Tuesday, December 16, 2014

Fear Take Away 3

Mr. Death
He made a creepy video of bodies decaying. I kind of totally loved the song. This actually really helped me with my fear of death. I was scared of death for a very long time. I would pray every night that I'd get over it. But I couldn't find the missing piece. The thought that some day, I would just be gone like I'd never existed, scared me so much. I'd get a lump in my throat. I couldn't sleep. But thinking that one day, my body will be part of the earth. That really cheers me up. I love the earth. I would love for my body to nurture the earth the way she's always nurtured me. I consider myself Christian, and I have no qualms with the thought of a higher power, "God." But I am totally not cool with the thought of Hell. I don't believe my God would send anyone to eternal damnation. And regardless of what any book says, I won't believe in anything I don't agree with. And some people, some really evil people, I believe would rather live forever in damnation, than cease to exist. And I'd rather not give them that satisfaction. As far as Heaven goes, I just don't know. It's a grey area. How could I possibly know whether or not it exists. I've never come in contact with anything like it. But I think, if my body goes to the earth, I don't care if there's a Heaven. I can be happy and at peace.

Mr. Losing your friend
He drew a very moving picture of what it feels like to lose a friend. I feel that picture right now in my very soul and it feels awful. It's a perfectly reasonable thing to be scared of. I will heal. And he would heal, too. But I hope it never comes to that for him and that he always has his soul friend. And I hope when I come back out on the other side of this, I might have my soul friend back, too.

#4
Made a survey and was scared of judgement. I really don't know how much more I can say on judgement. People's opinions are just that. It's no big deal.
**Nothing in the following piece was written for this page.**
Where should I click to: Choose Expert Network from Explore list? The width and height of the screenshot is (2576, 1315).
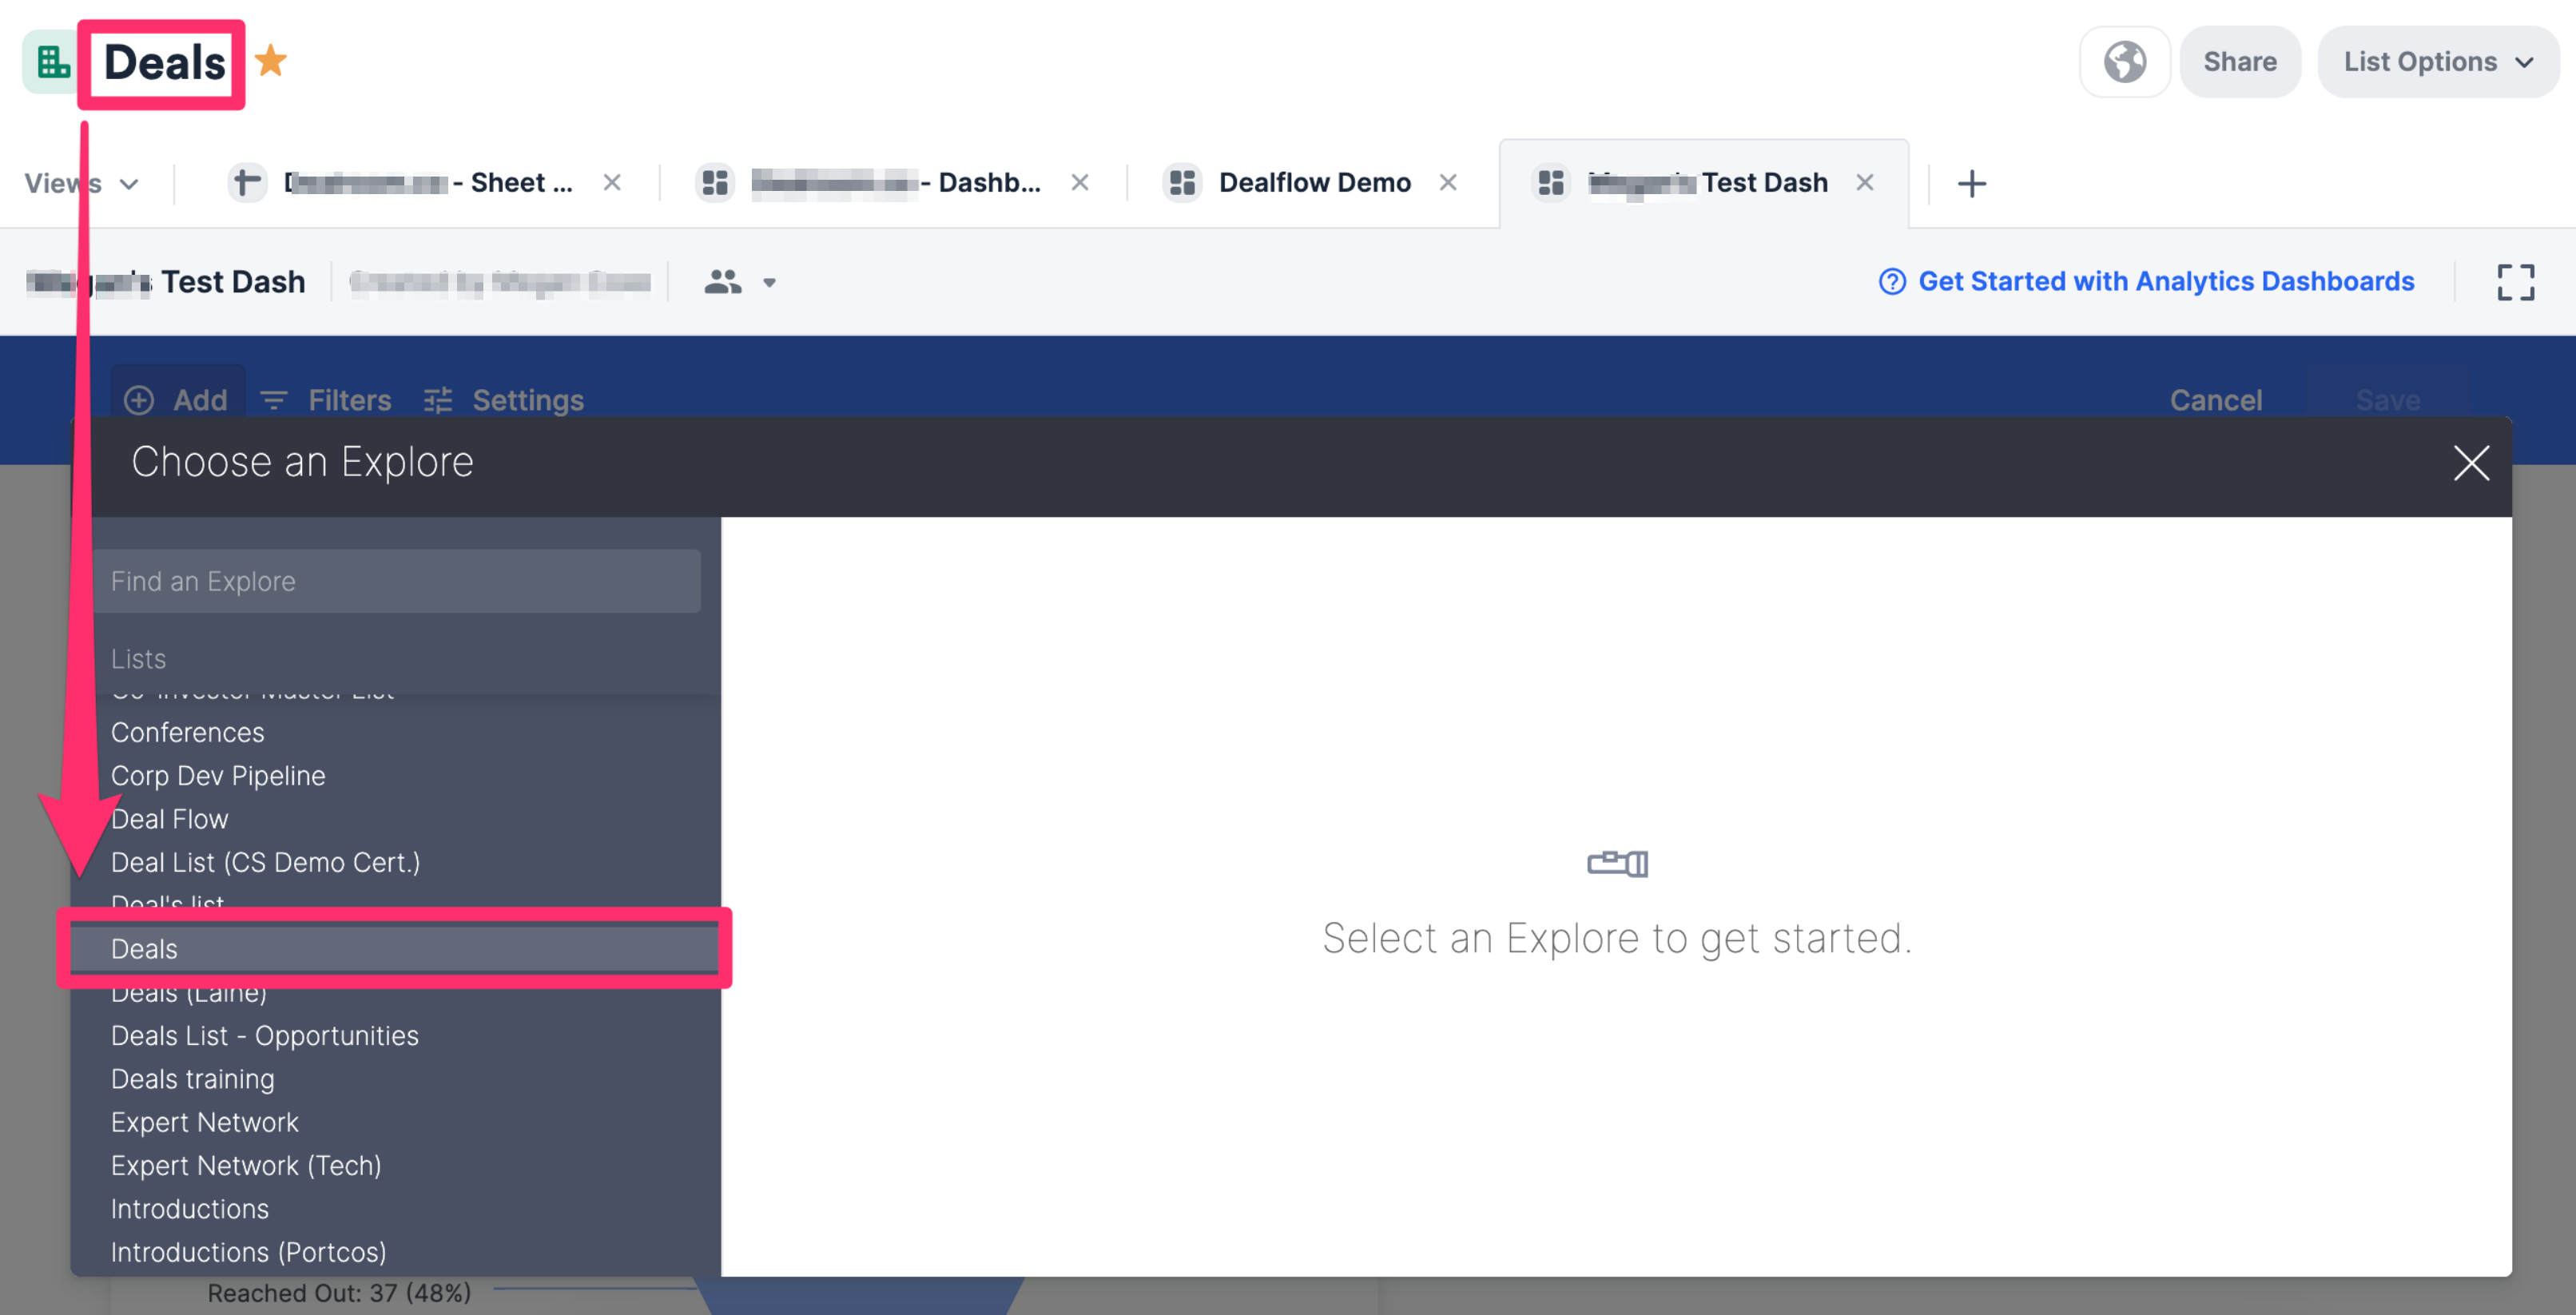click(205, 1122)
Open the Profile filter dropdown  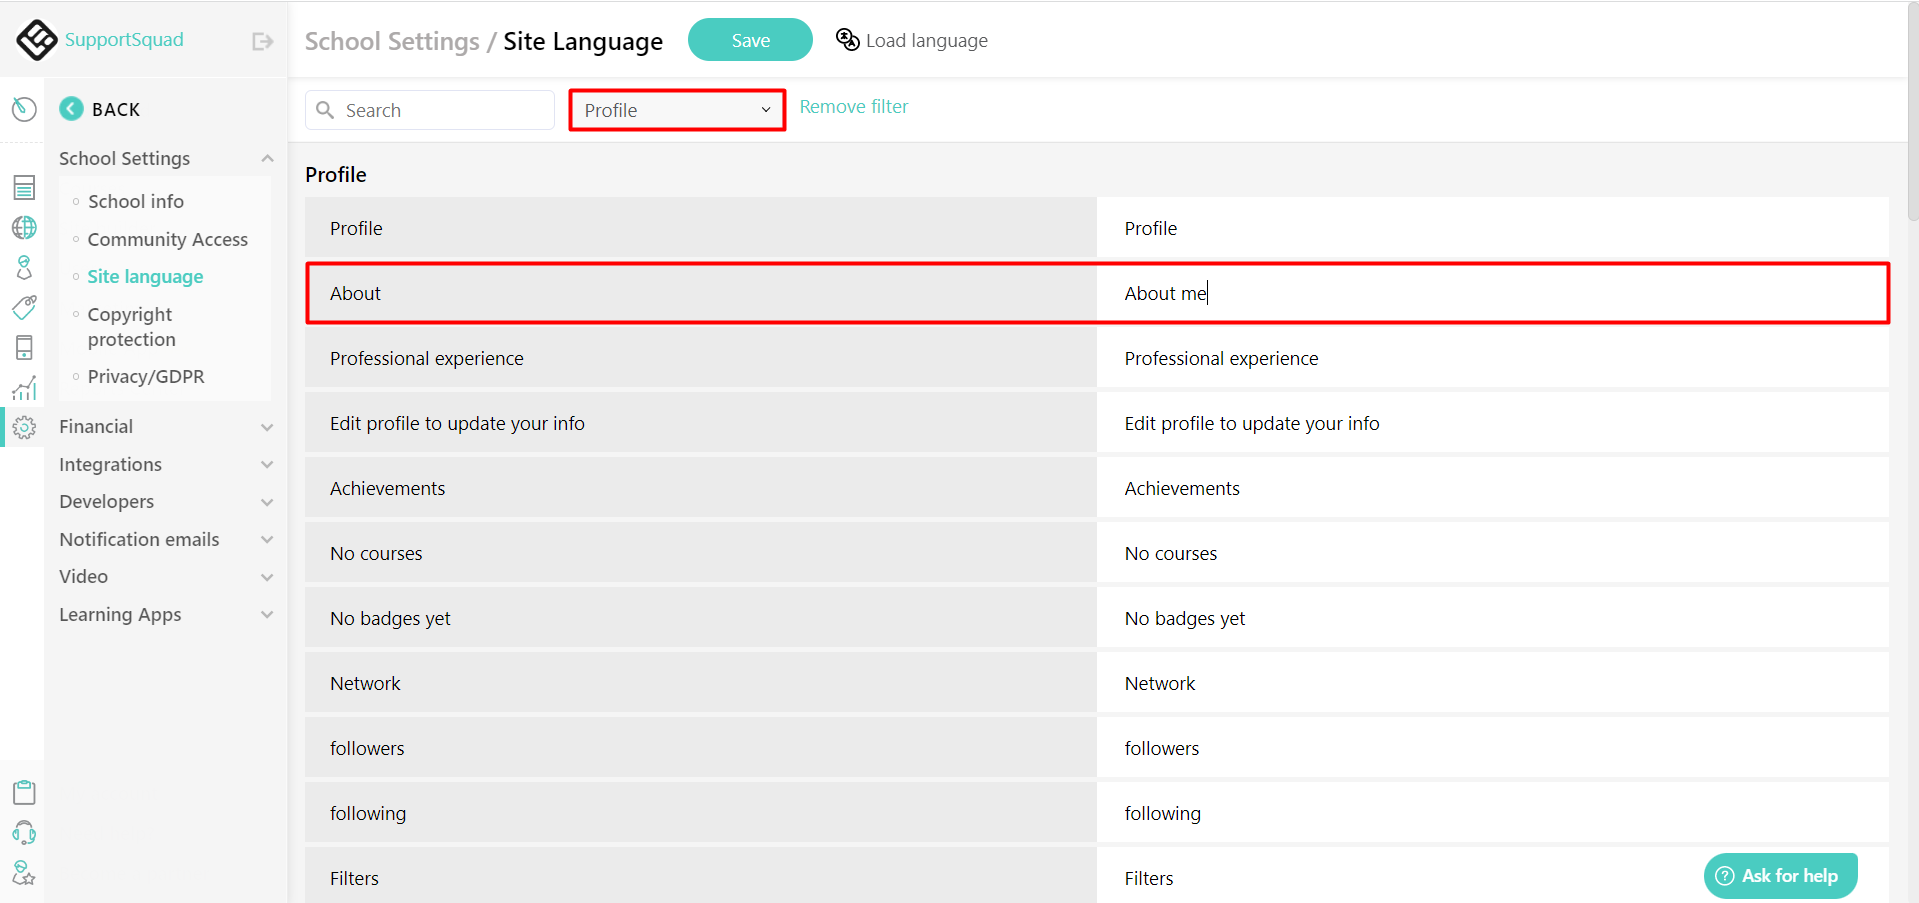(x=676, y=110)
There are a lot of stupid people in the world that will say stupid things. I say, use their opinions to improve. Or say "fuck it" and fuck their opinions and go be AWESOME BECAUSE YOU DESERVE IT.

Mr. Bees
Made a picture about being attacked by bees. You know what, if I was attacked by 19 bees, I'd be scared of them, too. But since I haven't been, I'm not. I don't think I have anything I'd count as a phobia really. I can't imagine living with that over my head. Summer time is hard enough just hating the heat. Adding a bee phobia sounds awful. I'm not sure how people get over phobias, or if they ever really can. But I appreciate him opening up to us about it.

Ms. Pyramid
She made a pyramid representing how she feels with other people, versus how she feels alone. I was where she is right now not too long ago. It's my strong opinion that everyone goes through this sometime. Some time or another people realize that they're really always alone. Even when they're with other people. It's not fun. But I also think nearly everyone gets over it. You learn to live with yourself and appreciate yourself more. But when it gets bad, I don't sit around and take it anymore. I get up and leave the house. I go to the mall to be with people. I will drive an hour and a half just to see a friend, if I really need one. It's worth it. It's good for your soul.

Ms. Tapeworm
This was a perfect representation of a tapeworm. I knew exactly what it was, I absolutely loved it. I've never loved a tapeworm until now. She was worried about her apathy and how it effects her relationships with other people. I find this odd because my dad and my ex-boyfriend are both similar about social situations. They just sort of, feel out the vibe and respond accordingly. They don't go to people, they let people come to them. These kids of people are needed to balance out the seekers and the go-getters. Also, these kinds of people are treasured for being who they are. She is a treasure. She shouldn't worry about not feeling the same way other people do. Her feelings are totally justified. Own it.